Benim düşünceme göre Devlet Bahçeli enteresan biçimde siyaseten gol atmıştır. İçinde milliyetçi unsurların çok olduğu İYİ Parti’ye ve özellikle geçtiğimiz seçimlerden hemen önce kendisini milliyetçilerin birlik olmasına engel gösteren eski ülkücü-milliyetçi kisvesindeki belli başlı kişilere, “Kimin birlikten yana kimin karşısında olduğunu” net biçimde gösterme fırsatı elde etmiştir.
AKŞENER’in gönlünde MHP değil Kemal'siz CHP ittifakı var!
Düne kadar “En büyük pişmanlığım CHP ile iş birliği yaparak seçimlere girmekti” diye itirafta bulunan Sayın Meral Akşener, bugün ve gelecekte CHP’siz bir yol düşünmez. Hatta düşünemez…
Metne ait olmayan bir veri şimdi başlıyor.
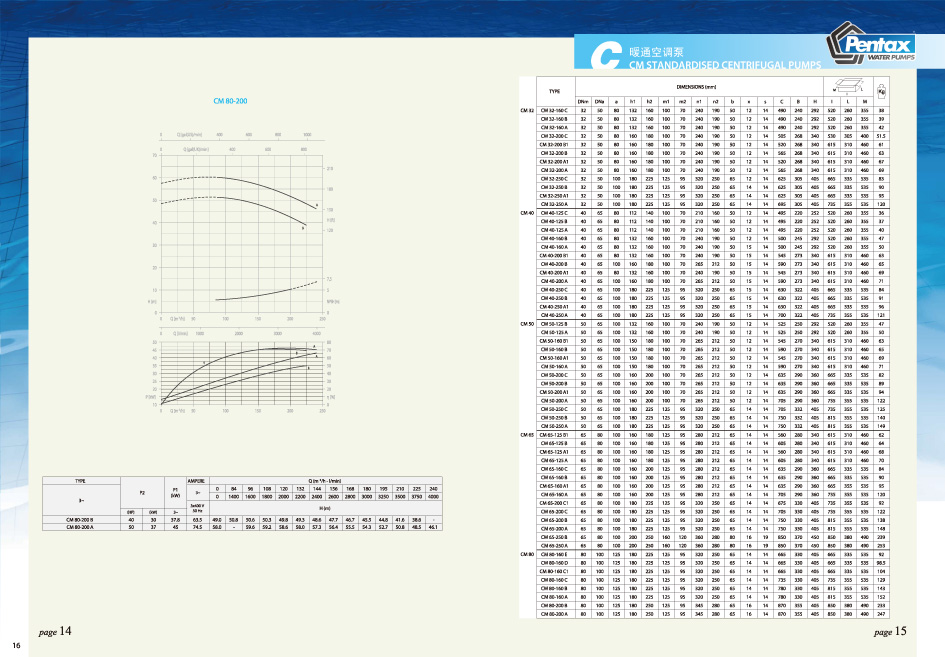
Task: Click the CM 80-200 chart title
Action: click(x=231, y=101)
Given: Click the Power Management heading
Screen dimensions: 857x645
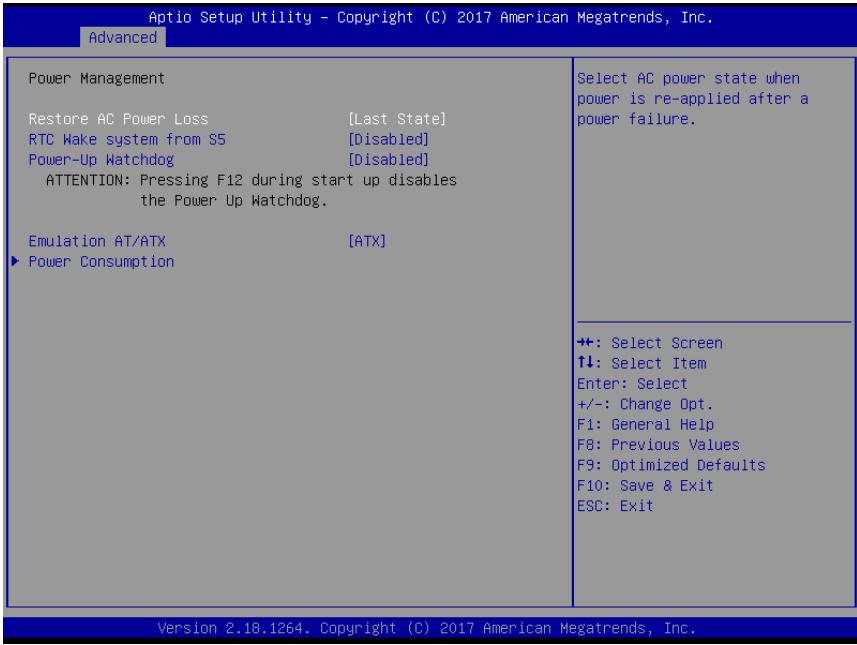Looking at the screenshot, I should click(96, 79).
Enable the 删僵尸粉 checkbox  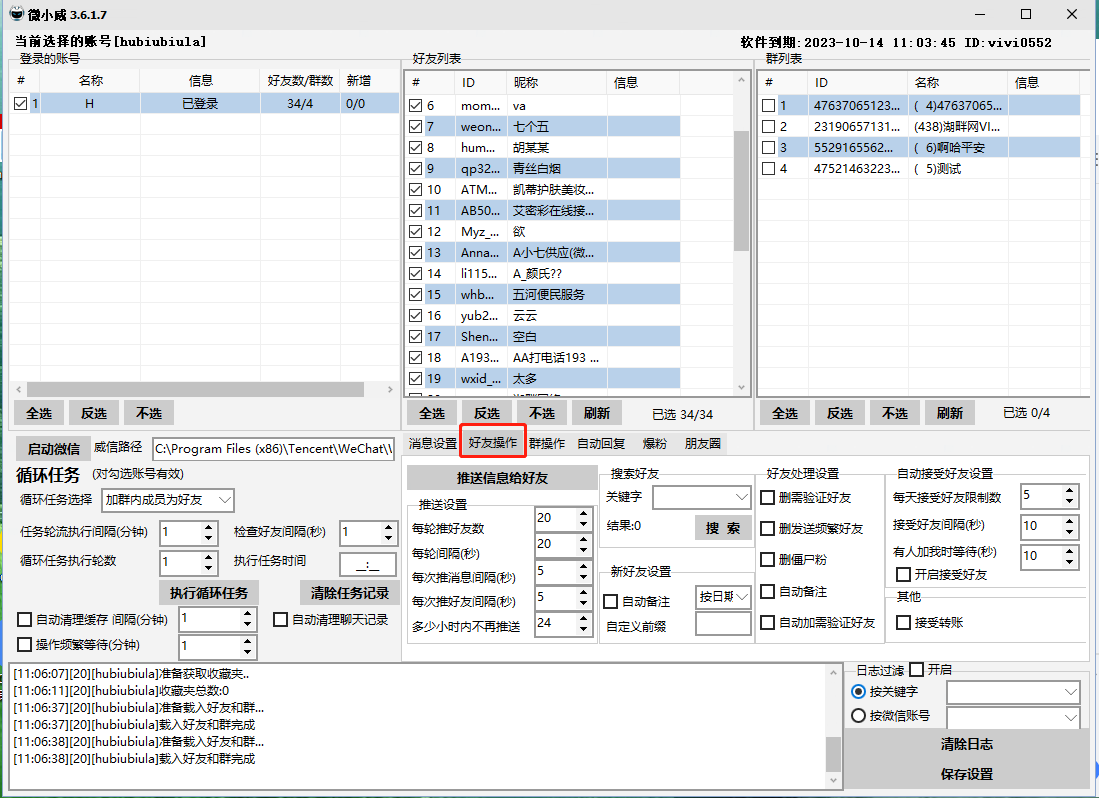(767, 560)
Buna başta partisinin yeni kimyası izin vermez. Sonrasında da mecliste kurduğu grup sessiz kalmaz diye düşünüyorum.
Nerede ise partisini milliyetçilerden arındırma çabasına girişen, ülkücü-milliyetçi tüm isimleri tasfiye etmeye çabalayan, yaptığı her şeye rağmen partisinde kalanlara da “etkisiz eleman” muamelesi yapan Akşener’in, MHP ile ittifaka girmesi asla mümkün görünmüyor.
Aksine iddia ediyorum ki Akşener’in gönlünde MHP değil Kemal'siz CHP ittifakı var!
Sayın Dr. Devlet Bahçeli’nin yaptığı bu çağrı sonrasında köşeye sıkışan Meral Akşener’in sessizliğini 26 Ağustos’ta “birlik” yönünde değiştireceğini umanlara cevabım nettir.
İYİ Parti belki MHP içinden çıkmıştır ama onların ne gönlünde ne hedefinde MHP ya da milliyetçi cephe ile birlik beraberlik arzusu yoktur.
Herkes bana tabi olsun arzusundaki İYİ Parti liderliği, yakın gelecekte de bu ittifak söylemlerine sıcak bakmayacak, hatta dillenmesinden bile bugünkü gibi rahatsızlık duyacaktır.
Zaten bu neticenin görüldüğünü de MHP, Sayın Semih Yalçın'ın sosyal medyada paylaştığı mesajları ile netleştirdi.
Anlayacağınız 26 Ağustos ve sonrasında birlik umanlar, ayrılık bulacaktır.